Last night was our monthly drop-in-for-a-refresher meeting, open to anyone who’s taken the hypnosis for weight control classes that I lead at Whatcom Community College. Some of the regulars have their own names for it. I’ve heard “brainwashing,” and “tune up,” for example.
It’s always fun for me to see who comes—it could be someone who took the classes years ago and wants a refresher before an event like a holiday or a trip. Or it could be a few of the regulars, and that’s always cozy. Every once in a while it’s a bigger group, and it gets a little cramped, and that’s fine too. I look forward to this every month.
We talk about how things are going—it’s usually a mixed bag, of course, just like everything else in life. And then I lead a hypnosis session focused on whatever concerns are highlighted.
Last night was nice—just two good friends sharing updates and challenges. The highlight for me, though, came after, as we were all walking to the door. One friend said, “I have a goal.” Her goal is an adventure, not a set of numbers. It’s a fun adventure, to be shared at a date in the future, as a celebration. (I’d give the details, but it’s not my story to share, and if I’d thought of this last night, I would have asked her permission to give those details, but since I didn’t, I won’t.)

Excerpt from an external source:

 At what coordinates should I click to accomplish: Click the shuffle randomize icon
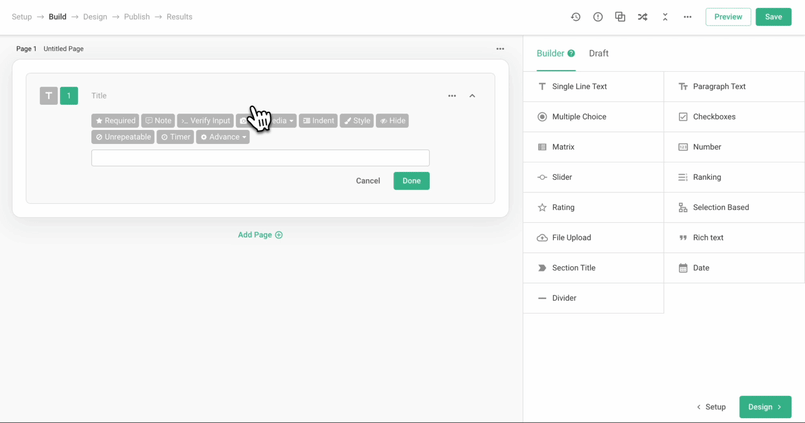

But I loved it! So many of us focus on the numbers, and that can be a real source of stress, especially when it’s a set of numbers that’s tormented us in the past. How much better to focus on something that has its own meaning. Meaning that is much more personal—an activity that’s been out of reach in the past, that can be shared with the people we love, who love us. It’s exciting to think about this kind of goal—it’s really about growing into the person we have the potential to be—and bringing our friends and family along for the ride.